Para tal fin, el de la complacencia del público, contó con los acompañantes frecuentes que lo conocen al dedillo y que consiguen crear una atmósfera de primera. Antonio Higuero, su guitarrista, señaló al público con el dedo, al finalizar la gala, asegurando que Alonsito «es el número uno». Él es otro número uno, porque su toque crece y crece acompañando al cante con la mesura más dulce y necesaria, lejos de la agresividad de otras escuelas, con el respeto que merece un instrumento que fue, junto a las palmas, el único apoyo del cantaor. Gustó de forma evidente el toque de Paco León, joven portuense que posee el compás propio de una casa de vecinos de un barrio castizo de Jerez. A las palmas estuvieron Manuel Cantarote, José Rubichi y su primo El Pijota, tres ases del soniquete que siempre hemos de aplaudir por su bien hacer.
La noche empezó con la voz en off de quien os habla, desarrollando algunos datos de interés para esa parte del público que no conoce en profundidad al gran artista, hijo de Juana Fernández y que debutó en su tierra con muy pocos años ante la presencia de su padre, Juanito Valderrama y Rafael Farina, «aunque yo no recuerdo claramente esa velada por lo chico que era», dijo sobre ese momento de su niñez. Llegó con el ánimo de interiorizar la soleá de triana que unió a la apolá y Charamusco, con unos tonos bajos que en su casa siempre han habitado con especial peso. De ahí el éxito de la posterior malagueña. Sus armas se basan en la ejecución de los diferentes estilos desde la profundidad del silencio, huyendo del grito desesperado que no lleva a ningún pellizco. Él pasea sus cuerdas de voz por la historia del cante hablado y sentido. Accede de lleno en la escuela gaditana por alegrías con letras alusivas al legado de sus ancestros y a las que imprime compás, pero el compás de siempre, no el eléctrico que cada vez se hace más fuerte en los escenarios del flamenco actual.
No hubo momentos flojos, siempre mantuvo el nivel e interés por nuestra parte. No faltaron los tangos con los que tanto se identifica y que recuerdan a esos cantaores de la década de los 70 que definieron el soniquete de los festivales andaluces de verano. De ahí bebe bastante Alonso, también en las bulerías. Recurre a Pansequito, Juan Villar… a los que acompañó Cepero. En sus segundas bulerías tiró para Jerez, para la Plazuela, echando mano a las que en su día popularizó Juan Moneo El Torta del ‘Abrázame’. Se atrevió a retomar esa versión que ya estrenó en la Peña Los Cernícalos, temporada atrás, en la que reconoció no saberse del todo la letra. El domingo sí la tuvo más que aprendida y se sintió lo cómodo que exige esas bulerías ya históricas. El público pedía más, quería más, aplaudía más.
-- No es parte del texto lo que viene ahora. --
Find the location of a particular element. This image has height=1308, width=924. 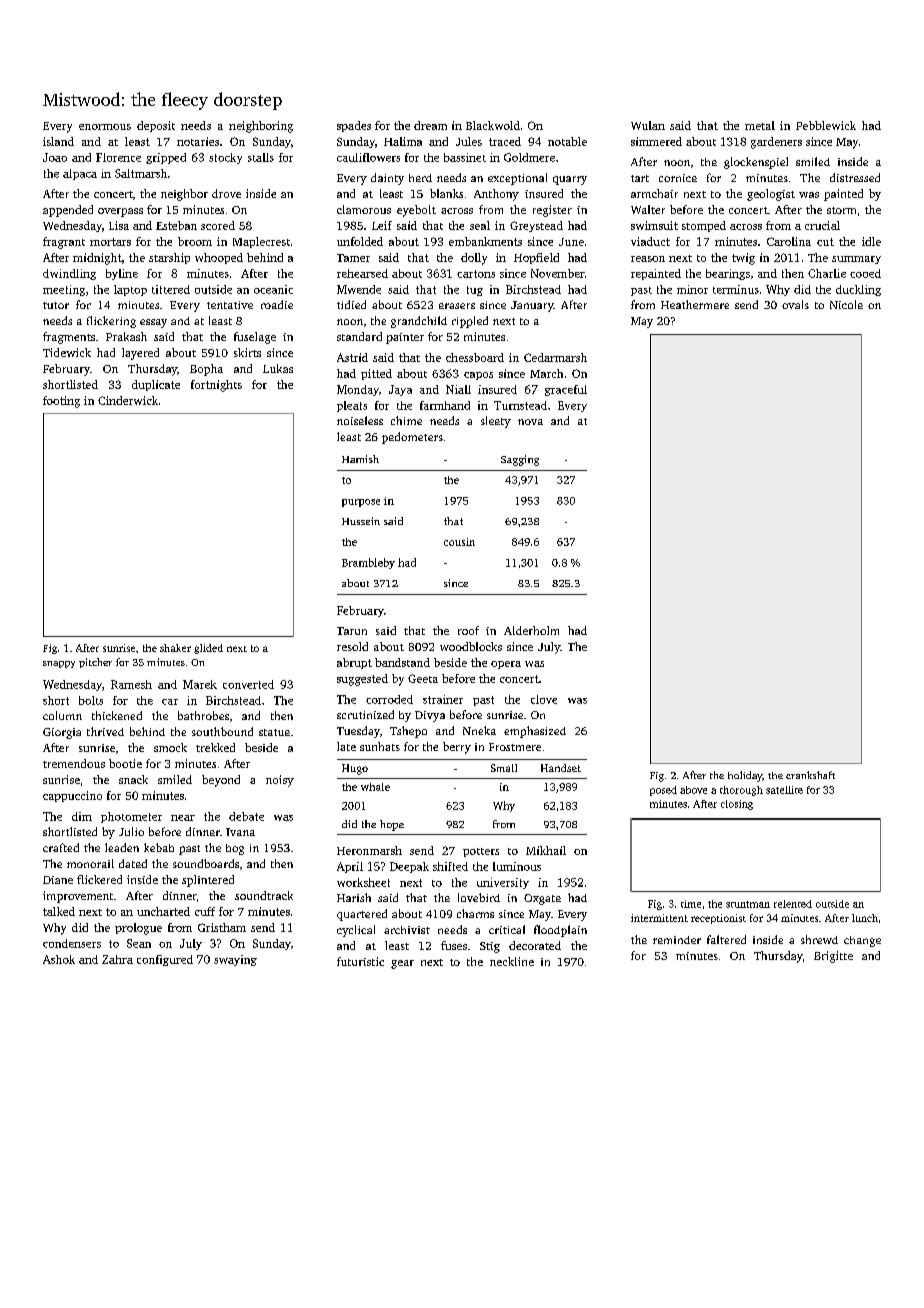

configured is located at coordinates (165, 960).
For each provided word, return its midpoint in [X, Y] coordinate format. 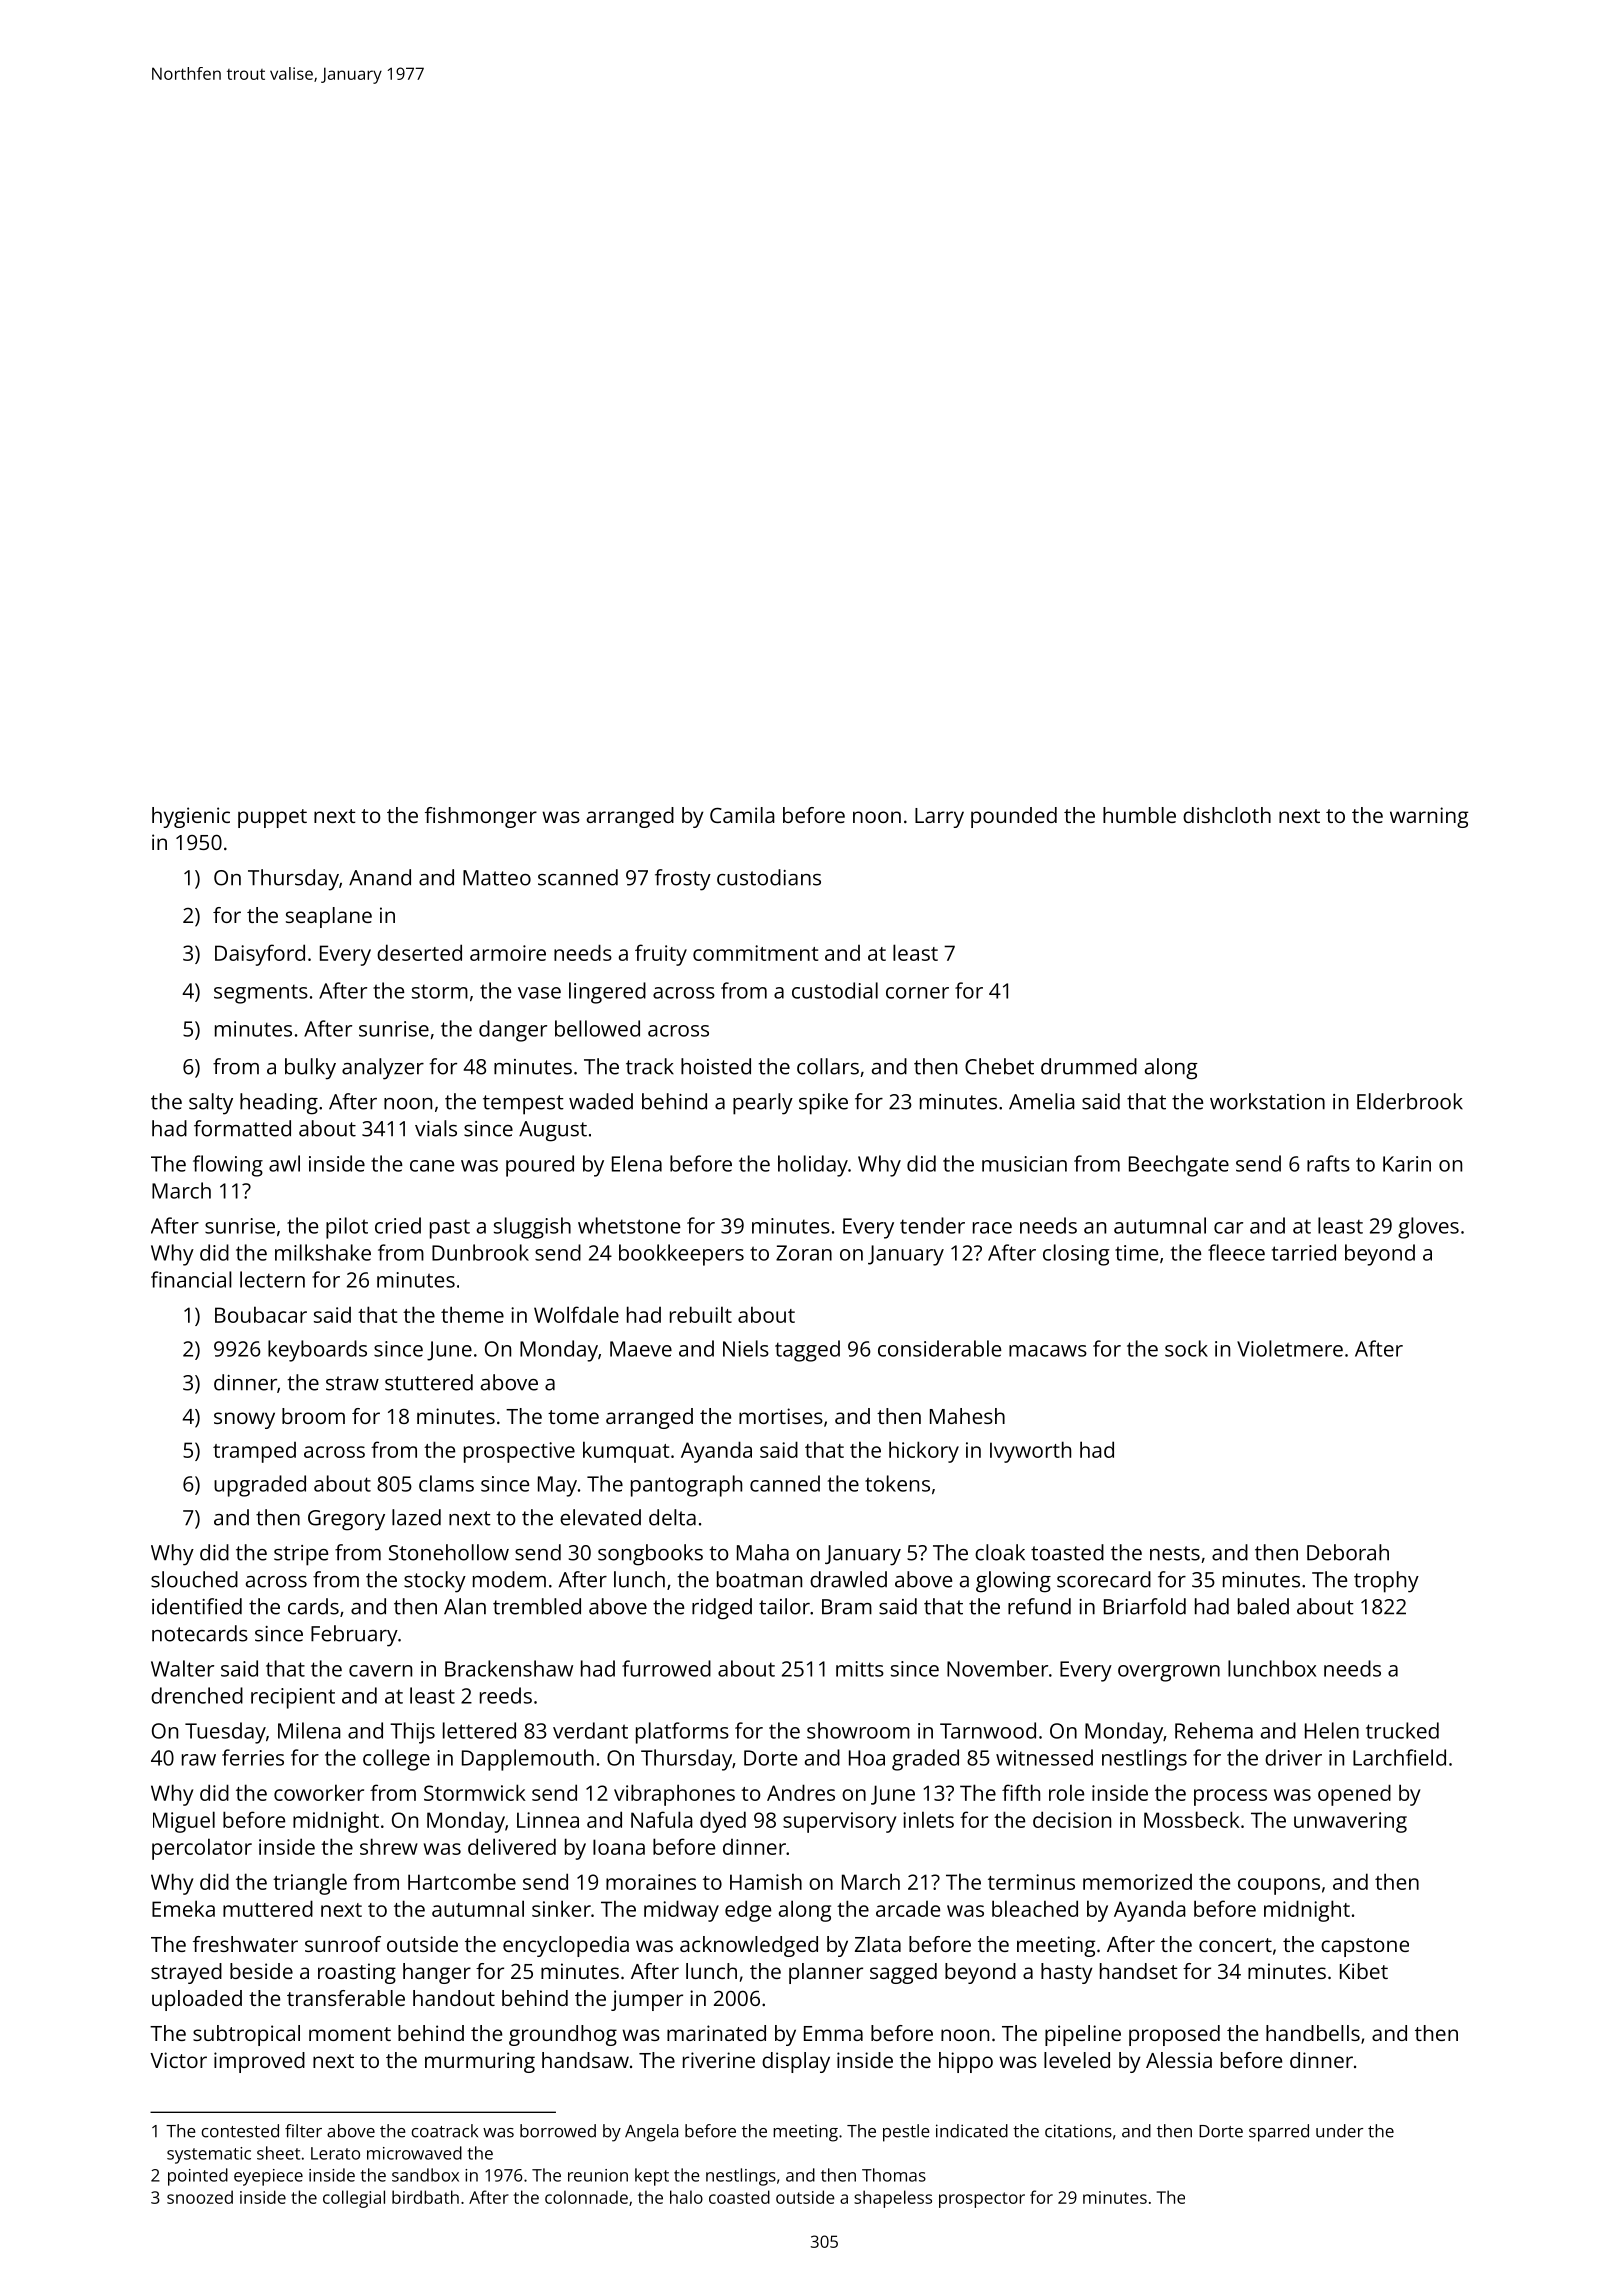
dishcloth [1227, 815]
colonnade [586, 2197]
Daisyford [260, 955]
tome [573, 1417]
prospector [982, 2200]
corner [917, 993]
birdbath [425, 2197]
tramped [254, 1452]
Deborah [1348, 1552]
Tal como hizo con ‘El Torta’ hizo con Manolo Caracol, recordado gracias a una foto en la pantalla del escenario, y por las letras de quien dejó para museo sonoro el ‘Me voy a morir’. Parecía que todo había acabado, pero volvía a salir para satisfacer los reclamos que brotaban desde el asistente. Con Higuero en solitario, dos fandangos más, y una zambra, ante la mirada de su padre que subió al escenario sin esperarlo nadie pero que no hizo más que sonreír ante la que estaba formando su varón. Con todo el elenco, la pincelada por bulerías bailadas por Antonio Higuero cerró la gran gala de Alonso dejando el sabor que dejan los grandes y en la que bañó de aire fresco la bahía de los cantes.